Penso che la scrittura creativa sia fondata esclusivamente, o quasi, sulla sensibilità dell’autrice/autore, a differenza di una scrittura basata su documenti o su ricostruzioni storiche o biografiche. Ciò non significa, tuttavia, che anche in una narrazione “creativa” non si possano usare elementi storici, sociali o antropologici, basati su documenti veri e propri.

Quali sono i libri e gli scrittori che hanno influenzato il suo pensiero e la sua formazione umana e letteraria?

Sono una lettrice onnivora e golosa. La lettura è la chiave magica che permette di accedere a mondi e momenti storici altrimenti impenetrabili, di cucire e sdrucire pensieri. Leggere è un’autentica ventura. Mi è difficile pensare a un’autrice, un autore in particolare, perché tante sono le storie che hanno influenzato, anche senza che me ne sia accorta, il mio modo di vedere la realtà, di soppesarla e interpretarla. Inoltre vi è la questione della rilettura il cui effetto, con quell’aria del ritorno, si stempera e si rinnova al voltar di ogni pagina e ci espone come lettori ed essere umani al vaglio del tempo. Quindi, per non far torto a nessuno, menziono il mio libro preferito, quello da isola deserta: La storia della mia vita di Giacomo Casanova.

Lei è stata più volte in Basilicata ed è particolarmente affascinata da Matera. Qual’è il suo legame con la Lucania e che tipo di suggestione letteraria e creativa le ha suscitato la Basilicata?

Benché marginalizzata nel passato, la Basilicata attraverso i libri di Carlo Levi, la poesia di Rocco Scotellaro, i films di Pasolini, le indimenticabili immagini di Cartier-Bresson si è imposta all’attenzione del mondo intero con una forza straordinaria. Ha dato i natali a persone di grandissimo calibro tra le quali vorrei ricordare Rocco Mazzarone, Gerardo Guerrieri, Leonardo Sinisgalli e ha attirato nella sua terra personalità quali Dino Adamesteanu, José Ortega e richiamato l’attenzione di numerosi studiosi tra cui Ernesto De Martino per non parlare del progetto di Adriano Olivetti e dei suoi collaboratori. La bellezza del paesaggio e della sua architettura ne hanno tenuto alta la posizione a livello internazionale: oltre ai Sassi, Matera sfoggia antichi palazzi nobiliari di grande bellezza.

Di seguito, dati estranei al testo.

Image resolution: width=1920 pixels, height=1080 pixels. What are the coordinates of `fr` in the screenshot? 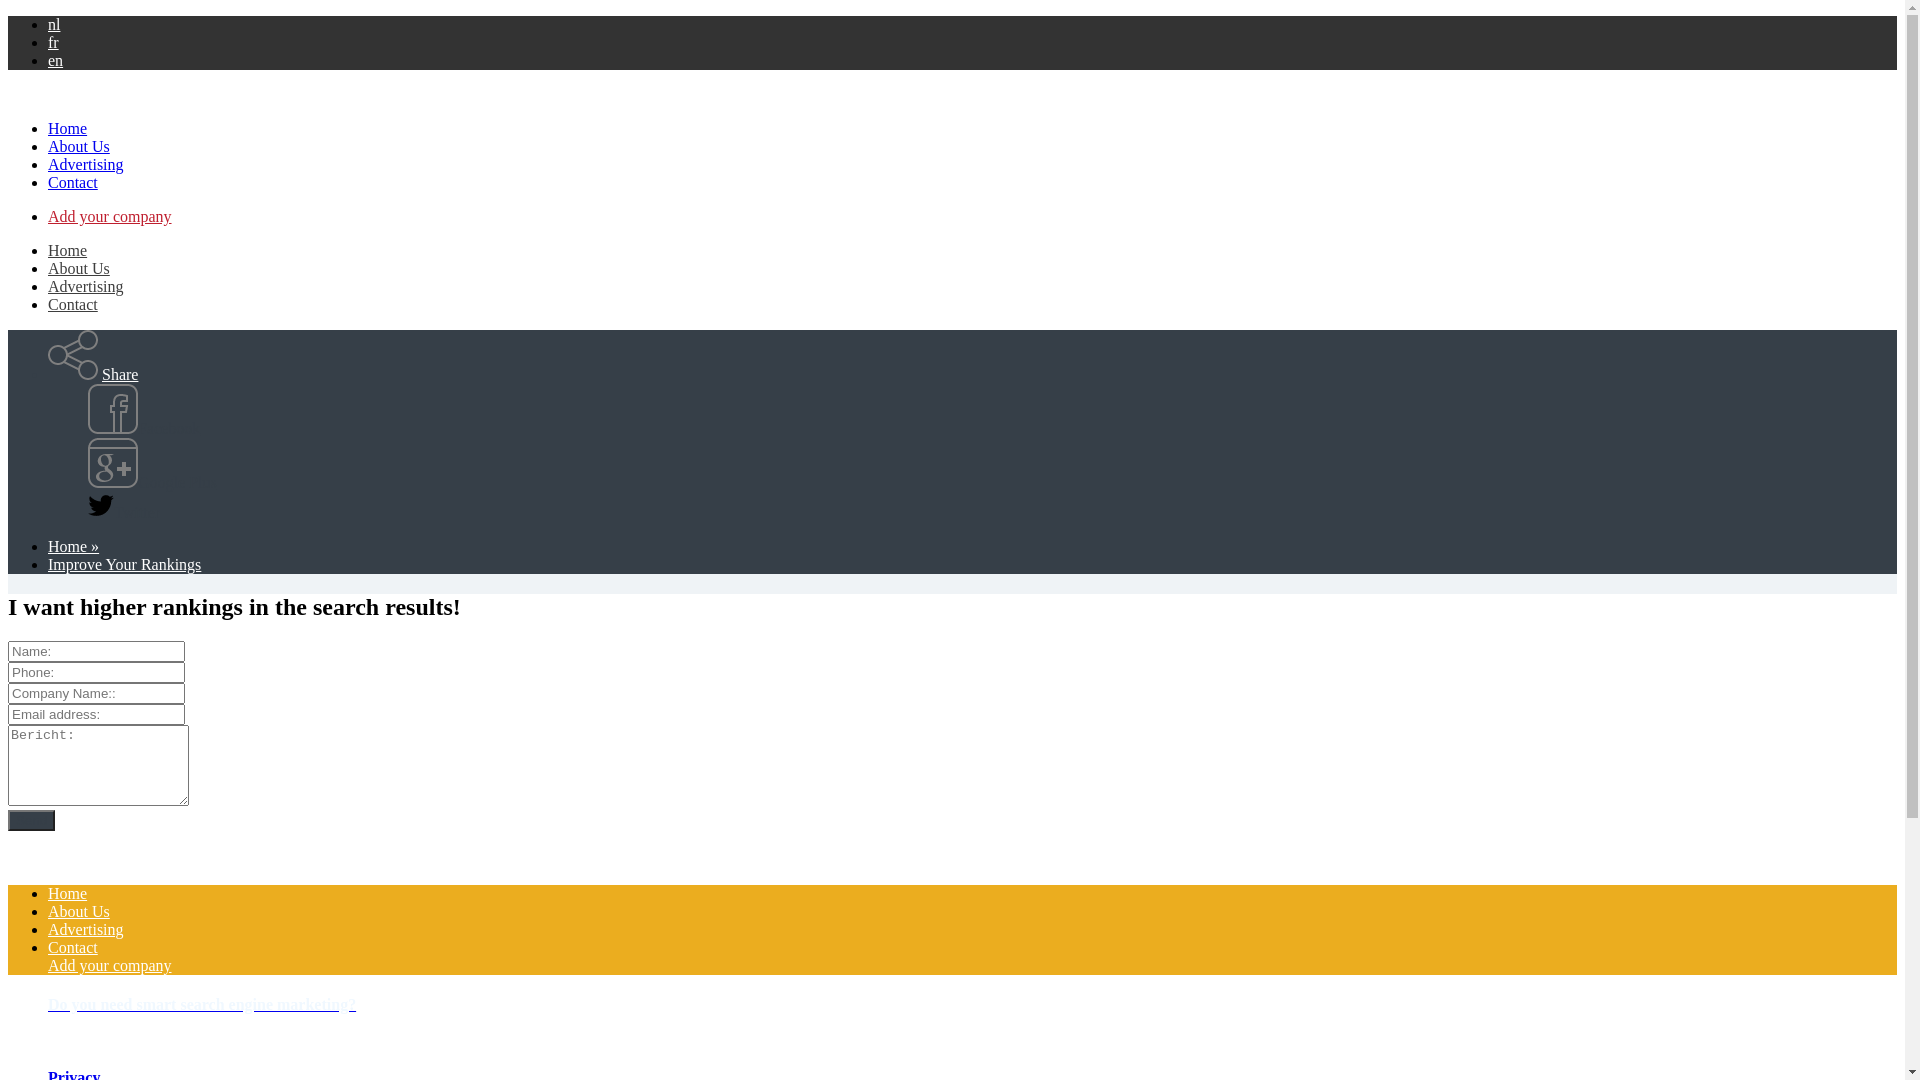 It's located at (54, 42).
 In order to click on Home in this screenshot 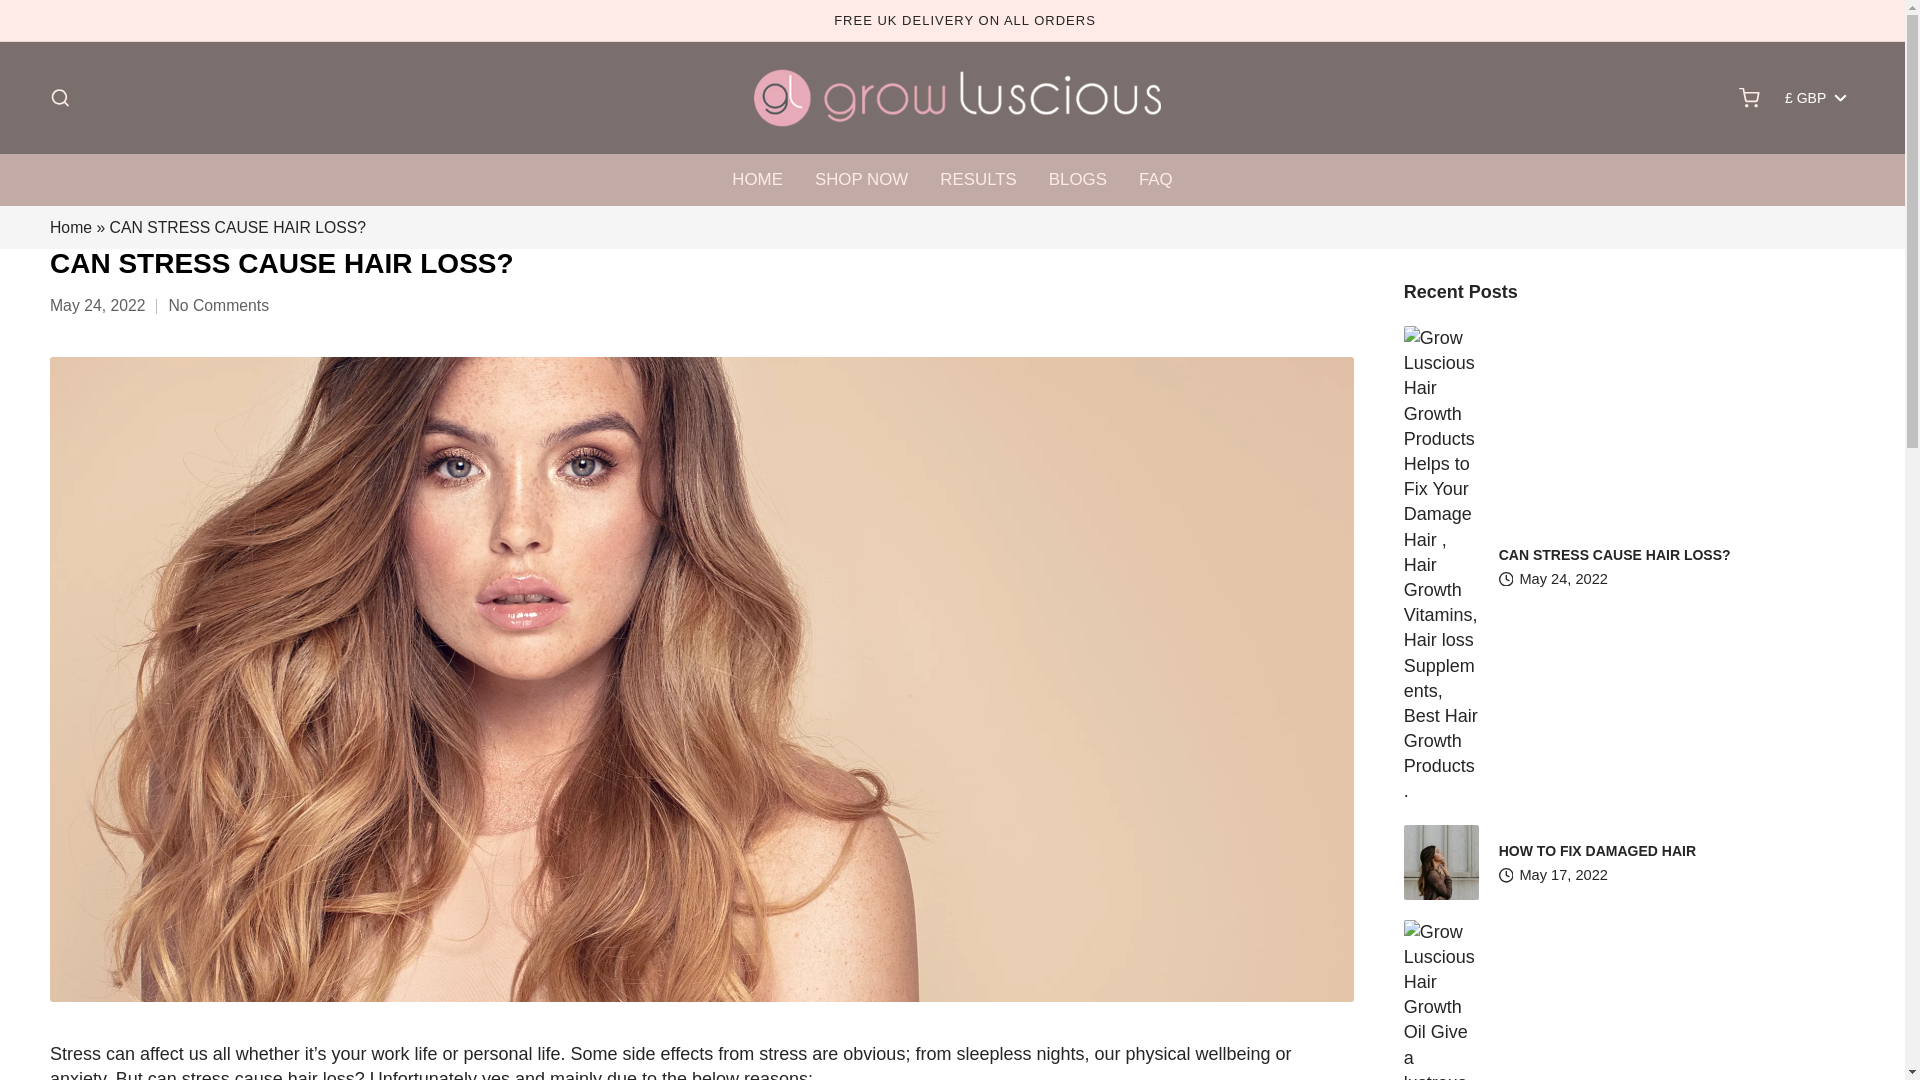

Il passaggio da un’area marginale a una di grande spicco fa inoltre da traino per la cultura italiana ed europea: la scoperta di chiese rupestri e di altri monumenti storici va di pari passo anche con la scoperta di una cucina di grande interesse e tradizione e, come sappiamo, cucina è cultura. Ad esempio una delle più antiche raccolte di ricette culinarie in Italia è di origine lucana: il famoso “manoscritto lucano”, conservato alla Nazionale di Napoli. Personalmente, devo dire che l’elemento per eccellenza del mio rapporto con la Basilicata e con Matera in particolare si basa come prima cosa sull’affetto di amici carissimi.

Come vede il futuro della scrittura e della letteratura?
Nonostante la preponderanza dei mezzi visivi, non credo che la scrittura, sia creativa sia pratica, possa scomparire. Da sempre, esprimersi in forma scritta fa parte dei bisogni fondamentali dell’essere umano. Per quanto riguarda la letteratura, benché lo studio tradizionale delle sue forme, narrative, poetiche, scritte, orali sembri scemare in ambienti universitari, è improbabile che il bisogno di scrivere e di leggere ciò che scrivono gli altri possa venir meno se non in presenza di un qualche cataclisma che interrompa le relazioni sociali. E auguriamoci che questo mai avvenga.